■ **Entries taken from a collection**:
◇ ◇ ◇ ◇ ◇ ◇ ◇
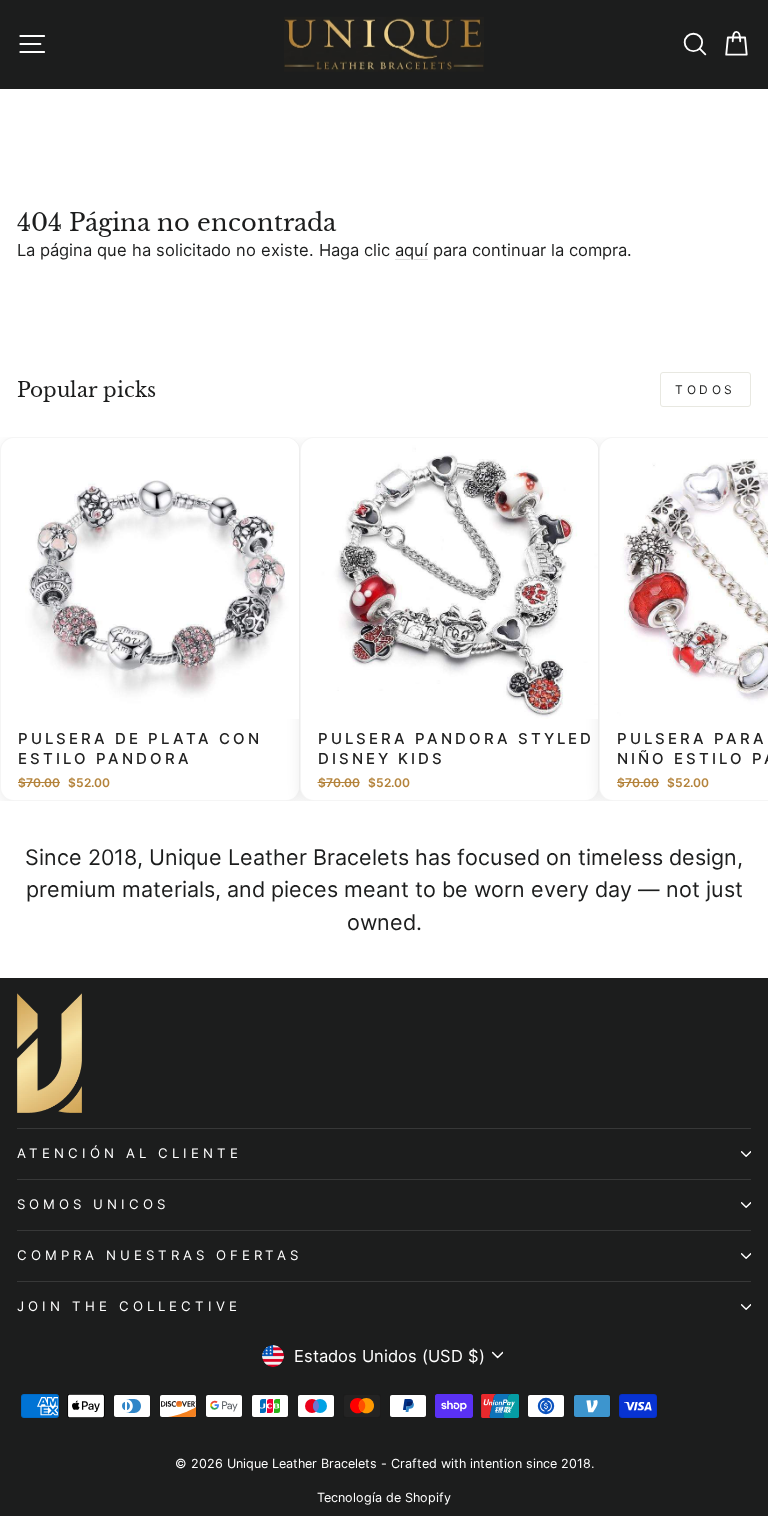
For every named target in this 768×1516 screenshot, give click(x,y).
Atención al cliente (129, 1153)
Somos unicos (93, 1204)
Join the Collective (129, 1306)
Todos (705, 389)
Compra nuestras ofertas (159, 1255)
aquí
◇ ◇ ◇ ◇ ◇ ◇ ◇
■ **WHAT IS BEING ASKED**: Transcribe all of the records exactly, without reproducing their pictures.

■ **ANSWER SECTION**:
For every named target in this 768×1516 screenshot, give click(x,y).
Atención al cliente (129, 1153)
Somos unicos (93, 1204)
Join the Collective (129, 1306)
Todos (705, 389)
Compra nuestras ofertas (159, 1255)
aquí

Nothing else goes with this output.